You don’t have to visit one of London’s top restaurants to get a taste of fine English cuisine. By following these simple recipes, you can make a classic dish of your very own. London has been undergoing a gastronomic revolution in recent years, and yet it’s still hard to beat these three all time great recipes if you want to get the real taste of London food.
Fish And Chips
- Vegetable Oil for frying (or use beef dripping for a truly traditional touch)
- Salt and Pepper
- 225g Cod or Haddock fillets
- 225g Flour
- Half a pint of beer
- 900g Potatoes
Nothing says England more than fish and chips, they’re easy to cook but it takes some thought and effort to cook them perfectly. Peel your potatoes and cut them into long chip shapes. The secret now is to parboil the potatoes for around ten minutes. This ensures that the middle will be fluffy while the outside is crispy.
Season the chips and then place the, into hot oil and deep fry them, taking special care when placing them into the oil. This should take around ten minutes, which is enough time for you to cook the fish. Mix the flour and beer to form a batter. Coat the fish thoroughly and then fry in a mixture of oil and butter for around eight or nine minutes.
Dry both the chips and fish to remove excess oil, and then serve with peas and a wedge of lemon.
Pie And Mash
- 250g plain flour
- A pinch of salt
- 110g butter
- 4 tbsp cold water
- 1 medium sized egg
Pie filling ingredients:
- 1 tbsp olive oil
- 500g beef mince
- 1 onion
- 6 mushrooms
- 1 tbsp plain flour
- 150ml red wine
- 300ml beef stock and a beef stock cube
- Potatoes Butter
- Salt and pepper
Peel potatoes and cut them into cubes before placing into boiling water. Next create the pastry by mixing the flour and water with the egg and knobs of butter. Mix slowly and roll out on a floured surface to form the pastry.

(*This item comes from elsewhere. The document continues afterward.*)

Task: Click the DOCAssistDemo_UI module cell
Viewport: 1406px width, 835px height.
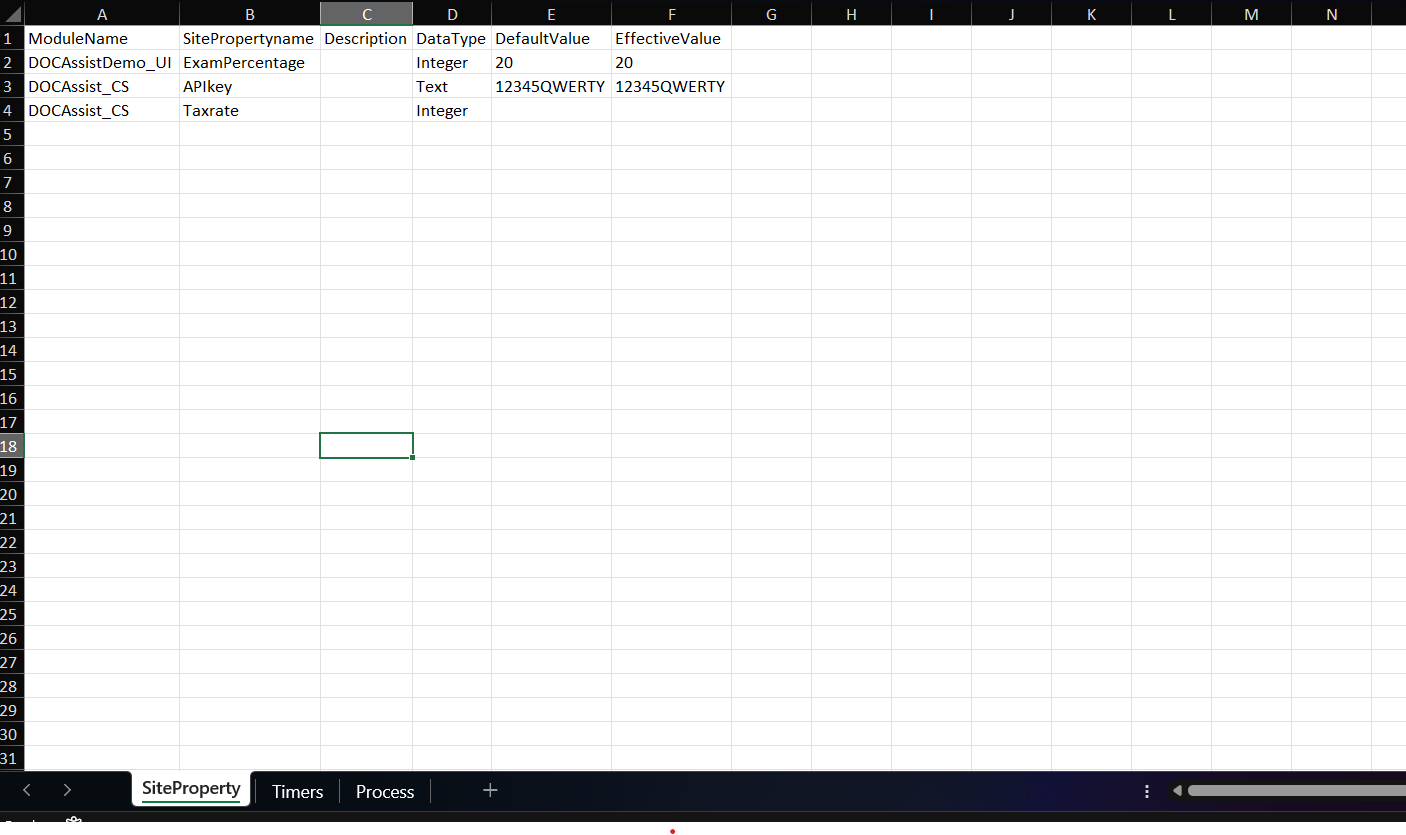Action: pyautogui.click(x=101, y=63)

Fry the onion for four minutes, add the beef and fry for a further four minutes. Add the mushrooms and garlic and then simmer in the beef stock and red wine, before crumbling a beef stock cube into the mixture. Season with salt and pepper and cook slowly for twenty minutes.

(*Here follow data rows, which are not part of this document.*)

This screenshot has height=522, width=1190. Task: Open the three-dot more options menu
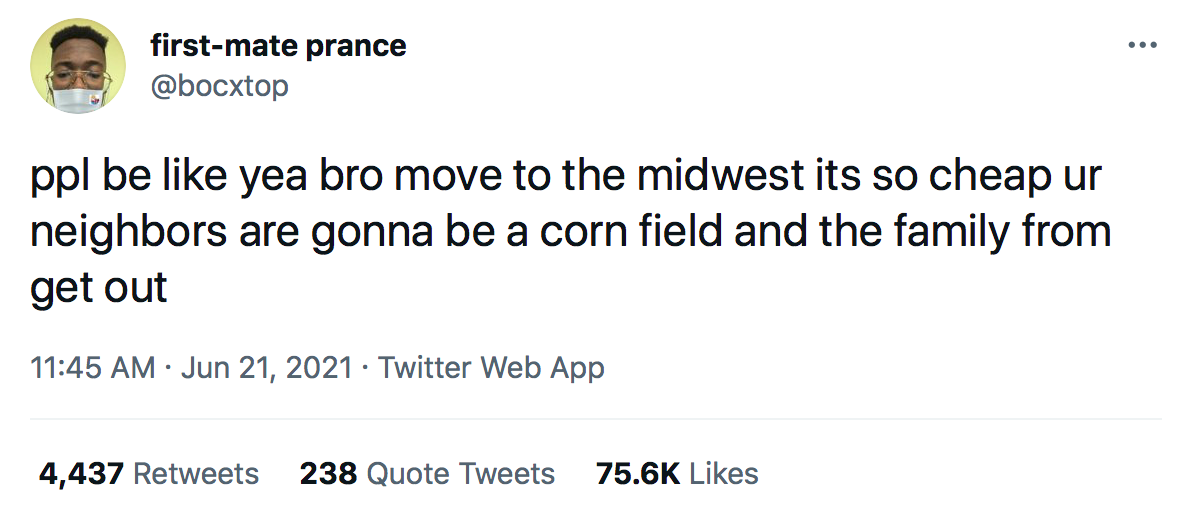click(1141, 45)
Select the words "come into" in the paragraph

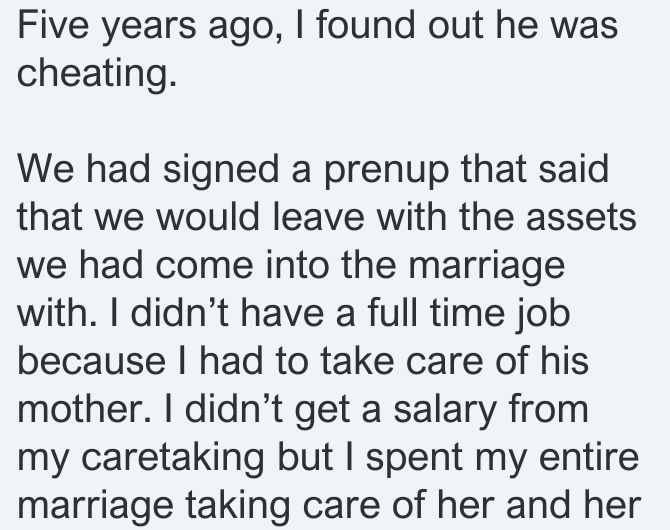coord(243,266)
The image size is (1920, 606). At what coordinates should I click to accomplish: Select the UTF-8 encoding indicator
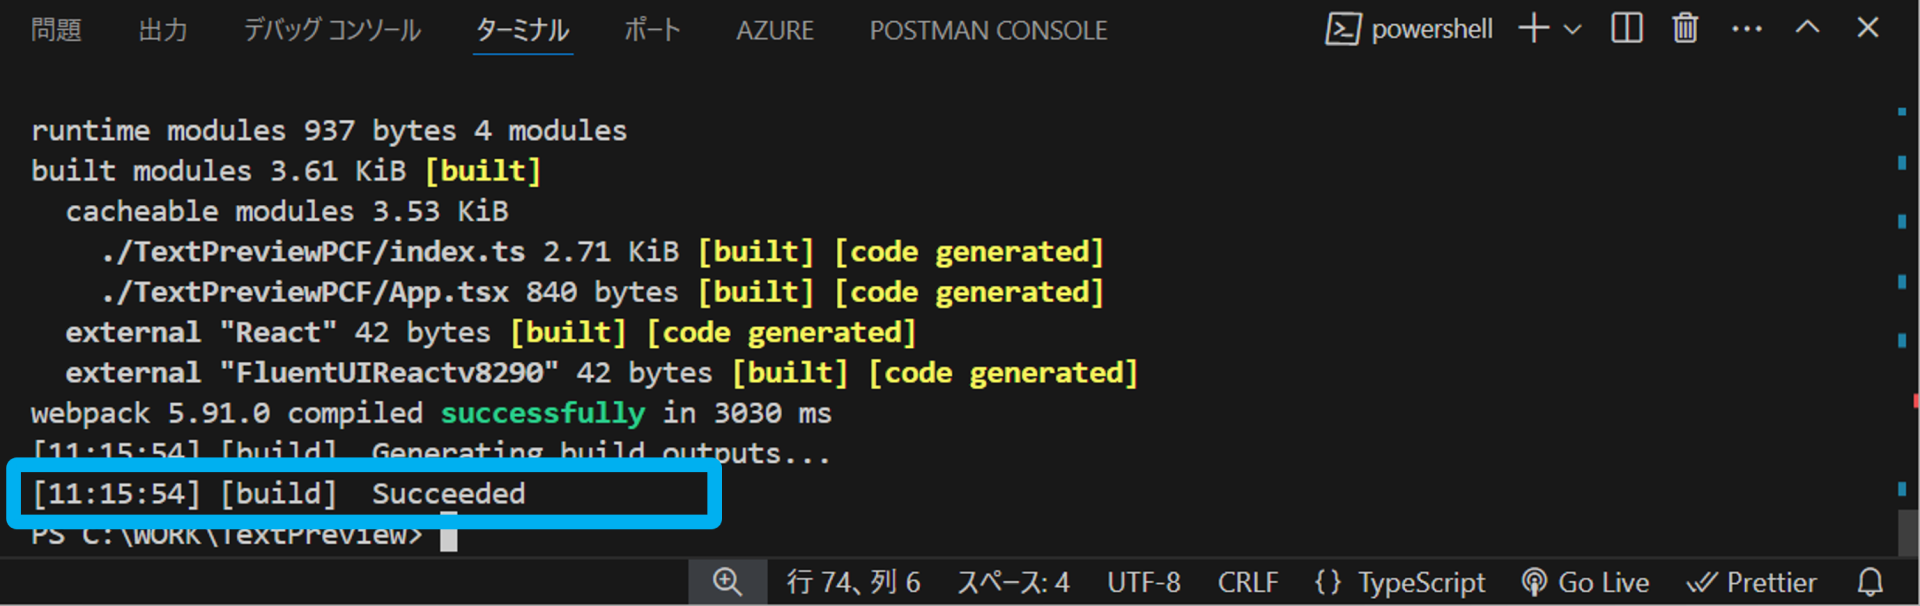[1144, 582]
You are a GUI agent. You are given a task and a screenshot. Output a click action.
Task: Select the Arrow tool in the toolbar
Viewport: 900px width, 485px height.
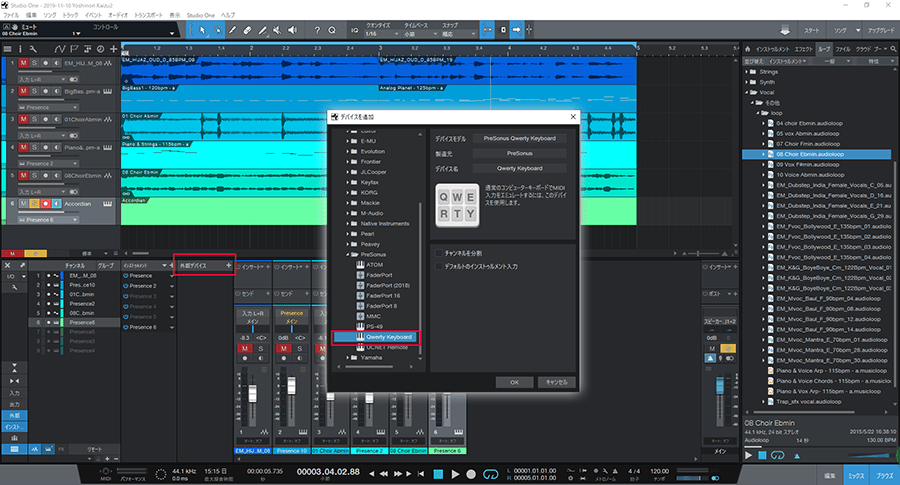(203, 31)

Leave the contents to cool and then place into a pie dish, before covering with the pastry. Bake at 200C for around twenty minutes, or until the pastry is golden brown. Mash the potatoes with generous helpings of butter, and then season to taste. For a real London touch, serve the pie and mash with a side helping of jellied eels, which you can buy on London’s street markets.
Jam Roly Poly
After either of these classic main courses you’re sure to want a dessert, and jam roly poly is hard to beat.
- 50g Salted Butter
- 1 tbsp Caster Sugar
- 250g Self Raising Flour
- Vanilla Extract
- 50g Shredded Suet
- A quarter of a pint of milk (known as a Gill in London)
- 100g of jam (strawberry, raspberry, plum and apricot are all great choices)

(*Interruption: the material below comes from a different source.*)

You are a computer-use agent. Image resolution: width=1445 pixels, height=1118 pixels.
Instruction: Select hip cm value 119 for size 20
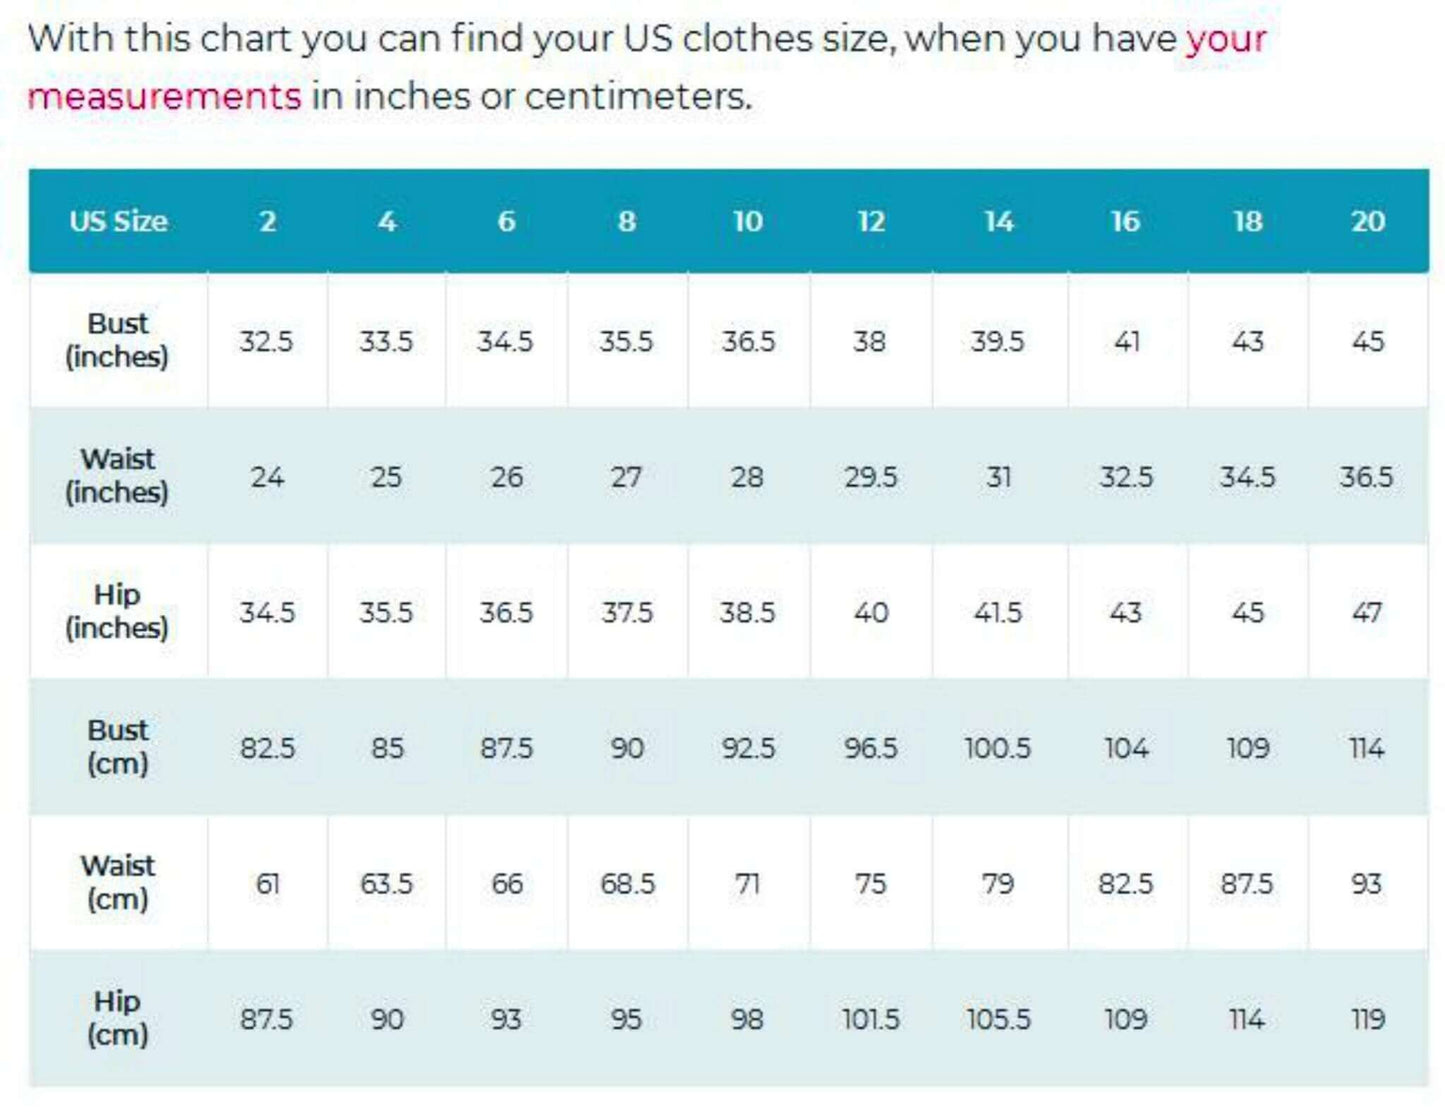click(1367, 1019)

Mix the butter and flour together with a drop of vanilla extract, and then add the caster sugar. Now pour in the suet followed by the milk, and mix together until a sticky dough is formed. Roll out into a rectangular sheet, and then brush jam onto it. Be very careful not to leave at least an inch border or else the jam will escape during baking. Carefully roll the pastry and then seal the join by pinching it together. Enclose loosely with foil or baking paper so that a parcel is formed, and cook at 175C for around 50 minutes to an hour. Leave to cool for five minutes and then enjoy this indulgently sweet treat with cream or ideally custard.
These three meals are simple to prepare and cook, and will give you a real idea of the delights of English food.